I've been asked about doing an I Mag at a corporate fundraiser event. What's an I Mag?
I Mag is a term used to refer to a live-switched production that is presented on large screens for the audience in real time.
Depending on the size of the event, this can range from fairly easy to very difficult to accomplish.
The first thing to determine is how many cameras you will need to cover the event adequately. I'll go out on a limb here and say that three would be the minimum, with four being more likely. You'll want the primary, a secondary, a safety, and possibly a fourth camera for cutaways and reactions. Larger events may require more.
Next you'll need to live-switch these cameras. For this you will need a bank of video monitors to see what each camera sees, plus a preview monitor and a program (final output) monitor. You'll also need a portable video mixer (or multiple mixing devices) to do the actual switching. Another essential item is a set of two-way radios or an intercom system to communicate with your crew.
The final essential ingredient is time. You'll need to leave yourself plenty of time to set up and rehearse. This is key to having a smooth-running show.
What is the optimal length of a wedding video?
COUNTIN' THE MINUTES
This is a loaded question. Ask 100 different videographers, and you'll get 100 different answers.
Who you should ask are your clients. If they think longer is better, ask them, "If a shorter video means a more enjoyable and entertaining video that you will want to watch again and again, would that be your preference?"
For me, it's about focusing on the best of the best. Keep it moving fast, with no low points. That's not to say that shorter is necessarily or always "better," but the way I look at it is like this: If they hit fast forward, then I've failed as an editor.
Editing is more than just switching from one camera to the next or adding effects. In fact, I'm not certain I'd even call that editing.
Editing also includes cutting things. An hour-long ceremony doesn't yield an hour-long video.
On a lazy afternoon I can watch Armageddon for the 75th time and not be bored by it. It's not exactly one of the top 10 cinematic milestones, but I never get bored with it.
Why? Because it is constantly moving. The editing has energy. No one scene lasts more than a few minutes, no one shot more than a few seconds, before it propels the story forward.
Now look at a wedding day. The problem with most long-form wedding video is that the day is not all that exciting. There are many lulls that—even on the day itself—cause one's attention to wane. On video, even some of the more exciting bits can be boring if not produced properly.
You've got all these little scenes, and at the crux of it all, one big, long, slow one. That, quite frankly, drags the whole thing down. How about that 10-minute procession? Does it really need to be 10 minutes long every time? No. Cut it down to a minute or less.
Cut the homily down to two minutes. And as for the vows—do we really need to hear the officiant coaching the bride and groom? Bam! Half the time cut right there.

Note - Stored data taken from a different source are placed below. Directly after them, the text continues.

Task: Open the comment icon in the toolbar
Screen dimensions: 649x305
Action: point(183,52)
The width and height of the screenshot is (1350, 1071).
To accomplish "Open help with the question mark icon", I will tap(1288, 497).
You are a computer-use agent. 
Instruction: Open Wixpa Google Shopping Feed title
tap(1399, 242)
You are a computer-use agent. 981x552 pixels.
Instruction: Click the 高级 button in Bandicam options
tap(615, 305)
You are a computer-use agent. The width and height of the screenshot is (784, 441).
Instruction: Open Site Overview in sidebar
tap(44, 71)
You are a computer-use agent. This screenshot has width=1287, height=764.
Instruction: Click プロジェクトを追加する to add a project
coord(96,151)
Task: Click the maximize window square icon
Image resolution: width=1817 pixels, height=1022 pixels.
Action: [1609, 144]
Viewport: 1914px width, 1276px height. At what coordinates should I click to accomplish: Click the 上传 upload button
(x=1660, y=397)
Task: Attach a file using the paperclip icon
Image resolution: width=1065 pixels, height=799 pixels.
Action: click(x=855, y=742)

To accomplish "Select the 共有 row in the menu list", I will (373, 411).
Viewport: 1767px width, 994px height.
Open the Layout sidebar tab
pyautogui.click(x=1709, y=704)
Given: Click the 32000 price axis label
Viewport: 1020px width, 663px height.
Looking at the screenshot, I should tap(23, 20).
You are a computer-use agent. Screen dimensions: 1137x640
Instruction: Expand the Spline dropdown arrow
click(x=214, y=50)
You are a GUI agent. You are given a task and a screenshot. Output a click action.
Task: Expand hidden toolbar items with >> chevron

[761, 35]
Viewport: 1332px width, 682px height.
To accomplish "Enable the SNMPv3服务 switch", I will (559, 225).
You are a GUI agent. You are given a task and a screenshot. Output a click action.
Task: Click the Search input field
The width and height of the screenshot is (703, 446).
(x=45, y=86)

I find myself getting bored with the same old routine with each and every video and have been considering adding other services. Question is, what sort of add-ons to offer. Also, what inspires you when you get into a rut?
These are excellent questions. First, as far as add-ons go, be sure to check out the article by Doug Graham and me titled, "The Upscale Wedding Video," an ongoing series that will cover just about every aspect of producing a comprehensive wedding video. Parts 1 and 2, which ran in May (pp. 20-24) and June (pp. 16-22), respectively, focus on just that: add-ons.
As far as inspiration, well . . . For some people, it seems, creativity is automatic. It comes naturally. Flip a switch.
When I need something extra to create a spark, I try to change it up as much as possible. Sometimes it's just getting away from the computer screen and taking a break. Sometimes it's something more involved.
Since adding photography to my services, I may go out and shoot some still life or some candid street scenes.
Other suggestions: Go for a walk. Go see a movie (something you would never normally see). Look at a magazine. Read a book. Go to an art exhibit. Eat some ice cream (maybe pistachio).
Seriously, I do whatever it takes to get my mind off the project in front of me, to decompress and get the juices flowing again.
And for the record, I'm not sure they still make pistachio.